Después de besar las manos de mamá, papá finalmente me llamó. Me puso las yemas de los dedos de mamá sobre los ojos, luego se las llevó a sus propios ojos, mientras susurraba un Kaddish.
A veces aún siento el peso de los dedos de mi madre sobre los párpados. Suele ser un recuerdo agradable, pero a veces también me da miedo, como si significara que los muertos siempre tendrán demasiado poder sobre mí.
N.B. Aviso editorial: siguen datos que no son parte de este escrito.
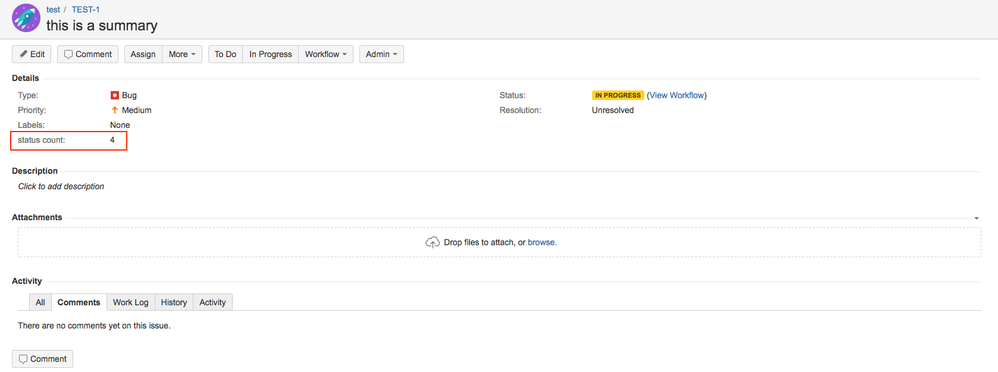Click the 'Click to add description' field

click(61, 187)
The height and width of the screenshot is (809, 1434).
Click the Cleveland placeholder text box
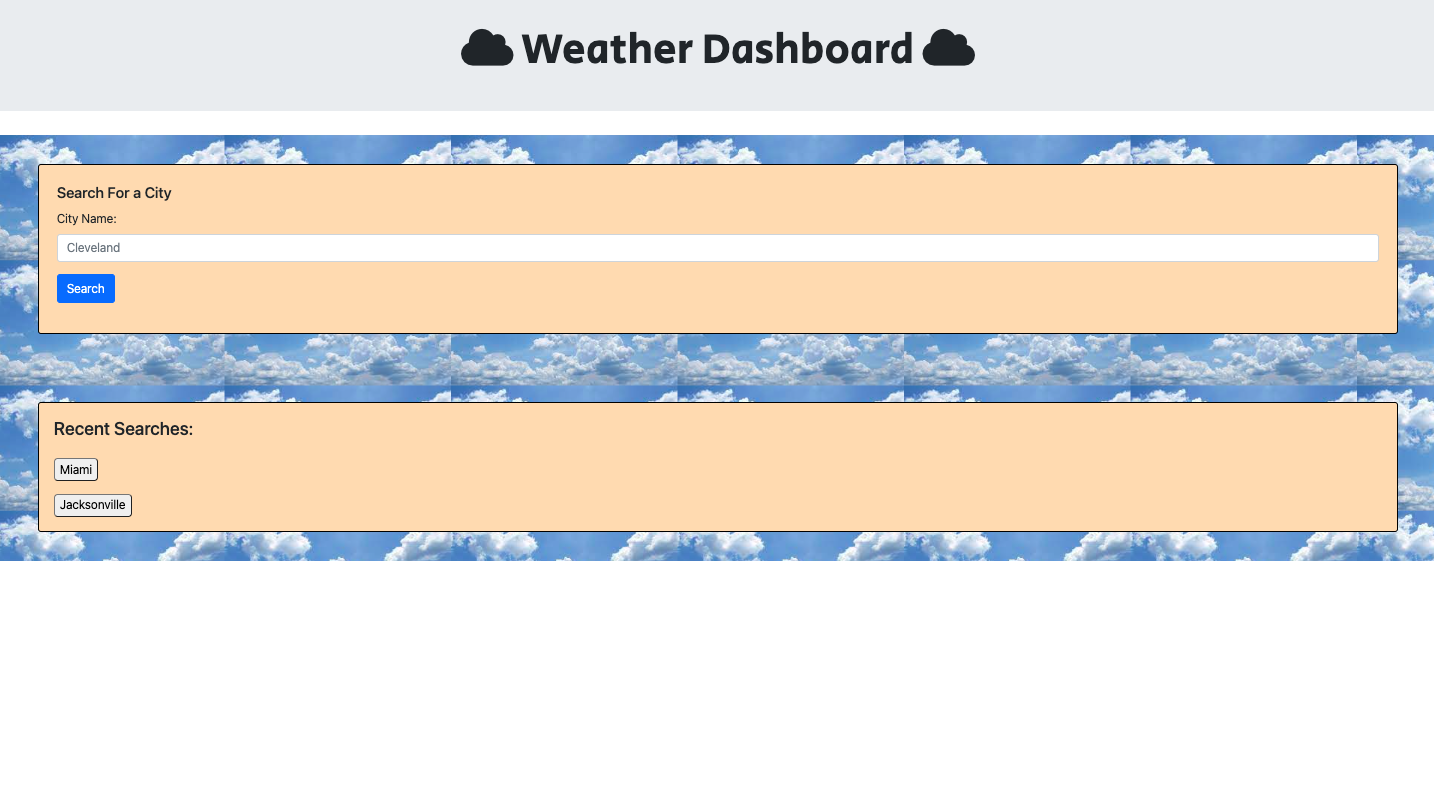tap(716, 247)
Cuando papá se fue con Nupi a buscar a mi hermana, que estaba con Kiran, me subí a la cama de mi madre, le cogí un brazo inerte y rodeé con él mi cintura, con la esperanza de despertarla. Al cabo de un rato, un temblor me estremeció y dejé de oír el estruendo de la lluvia pese a que los postigos estaban entreabiertos y todo cuanto podía verse era un verdadero diluvio. El silencio era de expectación, como si mi cabeza estuviera metida en una jarra de cristal a punto de estallar. La luz se volvió más tenue a mi alrededor.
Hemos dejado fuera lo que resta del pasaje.